Will Technology Save Us From Texting While Driving?

Everyone wants texting while driving to stop. It’s already illegal in 28 states, including New York, New Jersey, Michigan and California. Even hard-driving libertarians acknowledge that, whatever their reservations about illegalization, it’s a foolhardy practice that should be discouraged.

Foolhardy? Research conducted by no less than Car & Driver magazine indicated that texting while driving could actually be more dangerous than drinking while driving. They found that reaction times were better when drivers were drunk compared to when they were reading or sending text messages while sober. That’s because when a driver takes his eyes off the road, it cuts down on the ability to react to changes even more than alcohol does.

In 2008, the National Highway Traffic Safety Administration (NHTSA) reported that almost 6,000 fatalities and over half a million injuries were due to accidents caused by drivers who were distracted. The study wasn’t focused on texting, but it’s a sobering statistic nonetheless, suggesting the seriousness of the problem.

Legal bans haven’t stopped people from texting at the wheel. Even people who admit that it’s dangerous still do it. The lure of texting is too powerful. So the search for a technology to save us from our technology continues. Global Positioning Systems are helpful, but they can easily be bypassed, and experts say they eat up battery life. In any case, only a small percentage of drivers use the GPS option to avoid texting.

But the story of Katasi — a company with  technology that will not only discourage but prevent texting while driving — illustrates just how elusive new solutions to such problems can be.

Inventor Scott Tibbitts, a chemical engineer who built motors and docking stations for NASA, came up with an almost foolproof method for blocking incoming and outgoing texts and preventing phone calls from reaching a driver. The technology works via a small square box that plugs into the OBD 2 port under the steering column, and almost all cars will be fitted for it by 2025.

Tibbetts got backing for his project from American Family Insurance and Sprint. AFI put up the money; Sprint agreed in principle to allow Mr. Tibbitts’s company, Katasi, to use its network to stop texts. 

The ultimate answer appeared to be just around the corner.

But then economics began to catch up with ingenious technology and good intentions. Sprint executives were having second thoughts about market potential and investment risks.

They also became hesitant about legal liability. What would happen if the technology let one text slip through, and someone reading the message got into a crash?
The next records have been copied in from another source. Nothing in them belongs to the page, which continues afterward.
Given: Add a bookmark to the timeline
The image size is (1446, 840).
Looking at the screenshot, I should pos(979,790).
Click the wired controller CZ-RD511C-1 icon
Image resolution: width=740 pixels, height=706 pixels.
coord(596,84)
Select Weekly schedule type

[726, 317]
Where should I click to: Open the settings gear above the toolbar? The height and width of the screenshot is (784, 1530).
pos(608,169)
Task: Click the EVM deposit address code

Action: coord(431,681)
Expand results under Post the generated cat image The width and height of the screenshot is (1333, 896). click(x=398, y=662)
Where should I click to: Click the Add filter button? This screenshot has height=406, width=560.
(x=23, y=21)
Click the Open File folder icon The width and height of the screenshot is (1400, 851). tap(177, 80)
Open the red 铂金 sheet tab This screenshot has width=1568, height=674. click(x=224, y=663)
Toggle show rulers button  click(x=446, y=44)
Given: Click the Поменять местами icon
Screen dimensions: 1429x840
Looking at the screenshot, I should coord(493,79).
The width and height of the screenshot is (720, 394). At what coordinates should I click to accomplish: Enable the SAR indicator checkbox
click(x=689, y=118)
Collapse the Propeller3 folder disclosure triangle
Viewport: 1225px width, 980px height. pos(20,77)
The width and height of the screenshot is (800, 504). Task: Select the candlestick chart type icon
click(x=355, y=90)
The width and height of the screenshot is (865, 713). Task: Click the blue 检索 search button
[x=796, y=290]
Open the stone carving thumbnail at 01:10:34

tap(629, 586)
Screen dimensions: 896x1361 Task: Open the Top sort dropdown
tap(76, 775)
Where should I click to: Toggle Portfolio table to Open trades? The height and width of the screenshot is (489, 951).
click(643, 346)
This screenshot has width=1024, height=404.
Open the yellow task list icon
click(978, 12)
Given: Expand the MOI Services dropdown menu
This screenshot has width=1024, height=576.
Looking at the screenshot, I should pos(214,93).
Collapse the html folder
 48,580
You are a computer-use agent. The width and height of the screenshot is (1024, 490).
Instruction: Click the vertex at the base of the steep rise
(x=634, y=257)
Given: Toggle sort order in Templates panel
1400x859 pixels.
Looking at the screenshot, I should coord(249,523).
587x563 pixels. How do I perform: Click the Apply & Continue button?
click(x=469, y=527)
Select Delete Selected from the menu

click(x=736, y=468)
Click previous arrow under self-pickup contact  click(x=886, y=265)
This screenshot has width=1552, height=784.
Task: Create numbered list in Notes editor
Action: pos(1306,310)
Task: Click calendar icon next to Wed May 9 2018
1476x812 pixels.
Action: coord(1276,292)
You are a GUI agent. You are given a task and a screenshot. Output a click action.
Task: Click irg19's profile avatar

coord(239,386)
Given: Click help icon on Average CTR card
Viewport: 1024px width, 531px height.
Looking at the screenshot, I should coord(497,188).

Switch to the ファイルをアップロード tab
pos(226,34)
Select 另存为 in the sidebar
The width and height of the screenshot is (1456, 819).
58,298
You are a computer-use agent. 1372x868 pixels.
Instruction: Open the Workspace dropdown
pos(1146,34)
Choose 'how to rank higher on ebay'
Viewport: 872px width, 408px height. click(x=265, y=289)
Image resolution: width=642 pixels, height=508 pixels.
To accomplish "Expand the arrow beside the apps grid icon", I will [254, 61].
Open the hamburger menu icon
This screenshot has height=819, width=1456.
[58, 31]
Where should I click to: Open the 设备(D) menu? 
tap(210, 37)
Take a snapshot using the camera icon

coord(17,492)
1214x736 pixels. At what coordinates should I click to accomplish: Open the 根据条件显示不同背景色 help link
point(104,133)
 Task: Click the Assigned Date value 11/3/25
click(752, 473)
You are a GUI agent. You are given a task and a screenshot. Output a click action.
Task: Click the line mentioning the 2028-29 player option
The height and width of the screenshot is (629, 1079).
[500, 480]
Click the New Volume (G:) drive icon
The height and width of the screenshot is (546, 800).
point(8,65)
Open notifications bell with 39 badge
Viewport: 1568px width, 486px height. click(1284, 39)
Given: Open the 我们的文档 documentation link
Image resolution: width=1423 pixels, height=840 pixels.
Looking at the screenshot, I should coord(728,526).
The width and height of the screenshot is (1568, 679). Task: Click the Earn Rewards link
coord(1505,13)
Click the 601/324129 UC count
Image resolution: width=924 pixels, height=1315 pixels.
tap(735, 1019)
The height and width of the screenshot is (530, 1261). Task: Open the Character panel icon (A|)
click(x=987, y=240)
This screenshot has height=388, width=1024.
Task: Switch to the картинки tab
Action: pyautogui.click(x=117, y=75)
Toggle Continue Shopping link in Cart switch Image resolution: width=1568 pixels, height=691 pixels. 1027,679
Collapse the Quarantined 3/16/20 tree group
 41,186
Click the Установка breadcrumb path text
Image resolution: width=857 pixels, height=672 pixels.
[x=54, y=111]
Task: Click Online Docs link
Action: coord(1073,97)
“If that one message does get through, and someone [had] understood, ‘I bought this and I’ll be safe,’ what does that mean for our brand and our business?” they asked.

Some think the liability issue is just a smokescreen for the profit issue, although one Sprint spokesman said the company’s concern is “not about profit; it is about doing the right thing.”

Whether you believe him or not is up to you. But in the meantime, the reality is that America stands on the threshold of eradicating this scourge and hesitates to move forward.

Yet, as is so often the case, the statistics may not be as straight down the middle of the road as they seem. Research is ongoing, and cannot yet be considered conclusive.

The broader statistical picture suggests that the hazard of texting may be overdrawn. As public policy analyst Radley Balko points out, since 1995 there’s been an eightfold increase in cellphone subscribers in the United States, and the number of minutes spent on cellphones rose phenomenally, by a factor of 58.

Yet traffic fatalities have dropped slightly — but they’ve dropped. Overall reported accidents since 1997 have dropped too, from 6.7 million to 6 million.

Proponents of a ban on cellphones argue that if texting were eliminated those numbers would have dropped much more. But that belongs to the what-ifs of history, to all those retrospective conundrums for which we will never have the answer.

What we do know is that, once again, we have met up with the imponderables of public safety. How far should government or private industry go in protecting us from ourselves? How much are we willing to pay for the ultimate in safety measures? Are the dangers really proven? Are the precautionary bans enforceable? (For example, traffic policemen have had a tough time spotting a texter versus someone just reading a text, which is legal in some states that have partial bans.)

In the meantime, we will muddle through with bans, partial bans, and driver’s-ed safety campaigns. We can hope that texting while driving will gradually fade away, like last century’s fashions … until the wonderful day of the self-driving car arrives, and we can do whatever we want behind the wheel while the car drives for us.

Until, that is, we awaken to the as-yet-unforeseen perils of the self-driving car.